[BEGIN]

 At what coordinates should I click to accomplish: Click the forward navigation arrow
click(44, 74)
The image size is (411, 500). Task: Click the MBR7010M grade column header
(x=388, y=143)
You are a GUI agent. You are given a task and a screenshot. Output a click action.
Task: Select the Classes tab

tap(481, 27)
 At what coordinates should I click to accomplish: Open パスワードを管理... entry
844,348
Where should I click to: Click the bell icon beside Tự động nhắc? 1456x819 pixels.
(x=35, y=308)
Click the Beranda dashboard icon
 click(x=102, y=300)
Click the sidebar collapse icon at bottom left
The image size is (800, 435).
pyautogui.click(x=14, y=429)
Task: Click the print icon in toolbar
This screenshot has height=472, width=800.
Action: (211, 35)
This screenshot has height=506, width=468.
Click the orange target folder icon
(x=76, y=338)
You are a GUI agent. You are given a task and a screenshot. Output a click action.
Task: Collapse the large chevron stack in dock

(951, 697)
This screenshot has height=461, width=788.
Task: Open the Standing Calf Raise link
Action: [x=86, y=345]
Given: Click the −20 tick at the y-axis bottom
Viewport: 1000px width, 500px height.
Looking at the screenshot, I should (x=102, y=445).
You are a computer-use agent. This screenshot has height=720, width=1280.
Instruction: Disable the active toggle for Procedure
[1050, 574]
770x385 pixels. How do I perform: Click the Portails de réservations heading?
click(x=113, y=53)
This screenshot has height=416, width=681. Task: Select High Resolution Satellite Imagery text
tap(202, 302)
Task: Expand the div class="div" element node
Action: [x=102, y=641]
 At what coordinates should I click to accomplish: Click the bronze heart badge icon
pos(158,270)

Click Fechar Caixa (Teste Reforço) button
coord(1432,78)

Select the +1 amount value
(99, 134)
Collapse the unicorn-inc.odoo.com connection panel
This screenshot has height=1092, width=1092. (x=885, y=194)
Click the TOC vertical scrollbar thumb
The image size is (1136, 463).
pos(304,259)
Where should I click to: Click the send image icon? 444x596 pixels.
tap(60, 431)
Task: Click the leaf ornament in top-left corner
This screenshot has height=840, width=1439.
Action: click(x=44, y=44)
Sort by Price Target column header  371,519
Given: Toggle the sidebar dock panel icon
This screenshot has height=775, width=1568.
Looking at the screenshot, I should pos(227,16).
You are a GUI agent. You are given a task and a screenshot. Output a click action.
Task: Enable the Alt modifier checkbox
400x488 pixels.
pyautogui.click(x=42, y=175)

[END]

▶ [Task description]:
Rewrite these records as a numbered list, leaving out the blank lines.

▶ [The output]:
1.  At what coordinates should I click to accomplish: Click the forward navigation arrow
2. click(44, 74)
3. The image size is (411, 500). Task: Click the MBR7010M grade column header
4. (x=388, y=143)
5. You are a GUI agent. You are given a task and a screenshot. Output a click action.
6. Task: Select the Classes tab
7. tap(481, 27)
8.  At what coordinates should I click to accomplish: Open パスワードを管理... entry
9. 844,348
10. Where should I click to: Click the bell icon beside Tự động nhắc? 1456x819 pixels.
11. (x=35, y=308)
12. Click the Beranda dashboard icon
13.  click(x=102, y=300)
14. Click the sidebar collapse icon at bottom left
15. The image size is (800, 435).
16. pyautogui.click(x=14, y=429)
17. Task: Click the print icon in toolbar
18. This screenshot has height=472, width=800.
19. Action: (211, 35)
20. This screenshot has height=506, width=468.
21. Click the orange target folder icon
22. (x=76, y=338)
23. You are a GUI agent. You are given a task and a screenshot. Output a click action.
24. Task: Collapse the large chevron stack in dock
25. (951, 697)
26. This screenshot has height=461, width=788.
27. Task: Open the Standing Calf Raise link
28. Action: [x=86, y=345]
29. Given: Click the −20 tick at the y-axis bottom
30. Viewport: 1000px width, 500px height.
31. Looking at the screenshot, I should (x=102, y=445).
32. You are a computer-use agent. This screenshot has height=720, width=1280.
33. Instruction: Disable the active toggle for Procedure
34. [1050, 574]
35. 770x385 pixels. How do I perform: Click the Portails de réservations heading?
36. click(x=113, y=53)
37. This screenshot has height=416, width=681. Task: Select High Resolution Satellite Imagery text
38. tap(202, 302)
39. Task: Expand the div class="div" element node
40. Action: [x=102, y=641]
41.  At what coordinates should I click to accomplish: Click the bronze heart badge icon
42. pos(158,270)
43. Click Fechar Caixa (Teste Reforço) button
44. coord(1432,78)
45. Select the +1 amount value
46. (99, 134)
47. Collapse the unicorn-inc.odoo.com connection panel
48. This screenshot has height=1092, width=1092. (x=885, y=194)
49. Click the TOC vertical scrollbar thumb
50. The image size is (1136, 463).
51. pos(304,259)
52. Where should I click to: Click the send image icon? 444x596 pixels.
53. tap(60, 431)
54. Task: Click the leaf ornament in top-left corner
55. This screenshot has height=840, width=1439.
56. Action: click(x=44, y=44)
57. Sort by Price Target column header  371,519
58. Given: Toggle the sidebar dock panel icon
59. This screenshot has height=775, width=1568.
60. Looking at the screenshot, I should pos(227,16).
61. You are a GUI agent. You are given a task and a screenshot. Output a click action.
62. Task: Enable the Alt modifier checkbox
63. 400x488 pixels.
64. pyautogui.click(x=42, y=175)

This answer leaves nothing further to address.